Première histoire, première surprise. Avec ce cerf meurtrier et cobaye d’expériences sur le cerveau, le mangaka signe des scènes de massacres, de décapitations eu autres tripailles, particulièrement gores et gratuites. Il en sera de même avec un militaire sanguinaire qui massacre tout d’abor un village puis tel Rambo pète les plombs et tire sur tout ce qui bouge. La complaisance de l’auteur est presque gênante, même si la surenchère et la disproportion à la Baki permettent une certaine distanciation. Heureusement que les scenarii de Tezuka sont à l’origine de qualité et d’une grande originalité, ainsi quelle que soit la mise en scène de Kenji Yamamoto, la lecture se révèle ainsi au pire distrayante. Mais il faut d’abord s’habituer, ou passer outre, le trait du mangaka. L’expression « remake shônen » prend en effet tout son sens dès les premières pages, et tend à l’euphémisme lorsque l’on s’attarde sur le character design. Un style de dessin banal, une mise en page formaté, des filles aux gros seins, rien de bien méchant ou de déconcertant a priori, si ce n’est les expressions faciales de Black Jack. Le voir esquissé un sourire narquois une fois pourquoi pas,  mais lorsque ce rictus revanchard devient la marque de fabrique finale de tous les chapitres, cela devient exaspérant et surtout en totale contraction avec le matériau d’origine. A quel moment Tezuka a-t-il une seule fois présenté Balck Jack comme un justicier qui se délecte de sa victoire, ou même de la mort de quelqu’un !?

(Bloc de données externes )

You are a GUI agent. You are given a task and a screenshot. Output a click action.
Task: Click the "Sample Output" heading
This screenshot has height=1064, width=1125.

Si l’esprit de Back Jack n’est donc pas dans les pages de ce remake, et celui de Tezuka encore mois malgré la supervision de ses ayants droits, en trois volumes, le lecteur apprendra plus vite les épisodes clés  de la vie de Black Jack qu’en lisant les 17 pavés originaux. Est-ce une bonne raison, une bonne excuse ? Si cela peut ramener certains lecteurs perdus avec ce remake entre les mains dans le droit chemin vers le vrai, l’unique Black Jack, cela sera déjà ça de gagner. Comment Black Jack a-t-il eu ce visage balafré ? Pourquoi est-il devenu chirurgien ? Qui est exactement Pinoko ? Pourquoi son pire ennemi Kiriko est-il devenu un ange de la mort ? Pourquoi la sœur de ce dernier a-t-elle une si grosse poitrine ? Le Black Jack 2006 répond à quelques-unes de ces questions, mais pour les autres, et le reste, vous savez ce qu’il vous reste à faire.